La condición del hombre contemporáneo no es diferente, en muchas ocasiones, de la de los habitantes de Nazaret. Muchas personas vienen a admirar a Jesús, aprecian su palabra, pero no logran dar el salto a creer en él como Hijo de Dios. El hombre está siempre tentado a ser él Dios y a establecer desde sí mismo qué cosa sea el bien y el mal; no acepta una autoridad superior a la suya, y se niega a prestar obediencia y a dedicar su vida a un Dios que no ve o que se esconde en la debilidad. Y sin embargo, el secreto de la fe está precisamente en este desafío que tenemos ante nosotros. Dios se ha hecho hombre para que, a través de él, el hombre pudiera vivir la misma vida de Dios. No tenemos un Dios que no conozca nuestra humanidad: como nosotros también ha conocido momentos de alegría y de dolor; las lágrimas por la pérdida de un amigo y el dolor a causa del sufrimiento; la incomprensión y la soledad; la traición y la muerte…. no tenemos excusa para no creer. Solo necesitamos de hombres que todavía hoy nos hablen de Dios, de cómo lo han encontrado y de cómo él ha cambiado sus vidas.
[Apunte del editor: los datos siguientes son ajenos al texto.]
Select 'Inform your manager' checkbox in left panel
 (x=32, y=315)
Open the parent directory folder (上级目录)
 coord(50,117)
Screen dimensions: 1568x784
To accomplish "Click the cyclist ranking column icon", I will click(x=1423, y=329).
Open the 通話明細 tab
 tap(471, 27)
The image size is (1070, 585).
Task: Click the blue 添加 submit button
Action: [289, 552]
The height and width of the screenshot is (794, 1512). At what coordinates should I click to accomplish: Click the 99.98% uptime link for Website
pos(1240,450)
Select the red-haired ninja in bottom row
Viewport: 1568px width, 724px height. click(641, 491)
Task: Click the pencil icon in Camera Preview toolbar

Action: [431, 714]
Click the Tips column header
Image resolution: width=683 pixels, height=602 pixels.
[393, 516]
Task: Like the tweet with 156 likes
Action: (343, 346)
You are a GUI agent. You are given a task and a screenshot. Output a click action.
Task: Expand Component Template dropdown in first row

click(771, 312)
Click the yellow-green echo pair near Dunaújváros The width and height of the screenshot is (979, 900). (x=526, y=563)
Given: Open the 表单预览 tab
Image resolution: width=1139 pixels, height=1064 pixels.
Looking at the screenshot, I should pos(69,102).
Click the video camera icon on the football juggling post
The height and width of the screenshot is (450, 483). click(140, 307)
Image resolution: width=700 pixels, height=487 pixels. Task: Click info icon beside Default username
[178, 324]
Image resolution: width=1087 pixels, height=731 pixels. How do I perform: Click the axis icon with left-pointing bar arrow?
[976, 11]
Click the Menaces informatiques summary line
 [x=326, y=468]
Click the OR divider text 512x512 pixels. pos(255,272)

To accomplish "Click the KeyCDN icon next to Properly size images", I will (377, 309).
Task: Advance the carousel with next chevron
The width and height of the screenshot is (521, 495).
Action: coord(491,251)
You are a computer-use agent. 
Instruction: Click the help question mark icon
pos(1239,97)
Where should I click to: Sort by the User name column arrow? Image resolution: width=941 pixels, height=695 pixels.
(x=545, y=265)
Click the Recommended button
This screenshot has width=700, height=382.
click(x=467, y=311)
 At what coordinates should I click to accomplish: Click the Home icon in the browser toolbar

Es por esto que debemos volver a tomar en nuestras manos la primera lectura del profeta Jeremías. Un hombre que sufrió mucho por su vocación, tanto que llegó a maldecir el día en que nació. Sus contemporáneos lo obstaculizaron en todas las formas posibles; no quisieron escucharlo, y mucho menos creer en su palabra. Prefirieron seguir viviendo al estilo pagano y no pudieron aceptar que les predicara la necesidad de cambiar de vida, de convertirse, de volver a creer. En su predicación encontramos una expresión que es como un estribillo: “¿Por qué os habéis alejado del Señor?” La situación es dramática; el profeta percibe toda la violencia de la oposición de los hombres contra Dios, y tiene miedo. Cuánto miedo hay también en nosotros hoy, que nos da temor anunciar el Evangelio, porque sabemos que seremos juzgados por nuestra coherencia de vida como cristianos. Sin embargo, sabemos que no hay alternativa: nuestra vocación es la de ser evangelizadores. El requerimiento de Dios, sin embargo, es irrevocable, y lo hemos escuchado: “No les tengas miedo”. No tener miedo de nada ni de nadie: del rey, de sus funcionarios, de los sacerdotes y de la gente común… Dios te fortalece con su presencia: “Yo estoy contigo”.

Necesitamos urgentemente redescubrir la enseñanza del apóstol Pablo que escuchamos en la segunda lectura: el himno al amor. Cuántos sentimientos y cuánta fuerza nos dan estas palabras; sin embargo, cada vez más nos damos cuenta de la distancia entre nuestra vida y el amor que aspiramos poner por obra. El corazón de nuestra fe está todo en estas palabras que expresan la síntesis de la entera predicación de Jesús, e indican el “camino más excelente” que debemos seguir: podemos ser poderosos y fuertes, ricos y bonitos, afortunados y exitosos, si no tengo amor “nada soy”, si “no tengo caridad, nada me beneficia”. El amor en el que creemos, y que Dios ha manifestado primero hacia nosotros, no vive de la injusticia ni de la envidia; no falta al respeto, no impone su propia idea o busca el propio interés. El amor cristiano busca la verdad, perdona, cree, espera y comparte.

Qué gran programa de vida nos ofrece hoy la Palabra de Dios. Si nos sentimos pequeños y débiles ante semejante objetivo, sintamos que necesitamos la gracia de Dios, la vida del Espíritu, que transforma todo y hace posibles las cosas imposibles. Dejémonos tocar por la fuerza del amor de Cristo. Permitamos que nuestro corazón y nuestra mente sean modelados por la ternura de la misericordia, sólo así podremos ser capaces de un anuncio que toque el corazón y la mente de aquellos que encontraremos para abrirlos a la verdad de la fe. Encomendémonos, pues, a la Madre de Jesús. Mantengamos también nuestra mirada fija en ella y aprendamos de ella a escuchar y a tener confianza.

Santuario de Nuestra Señora del Rocío, 3 de febrero de 2019.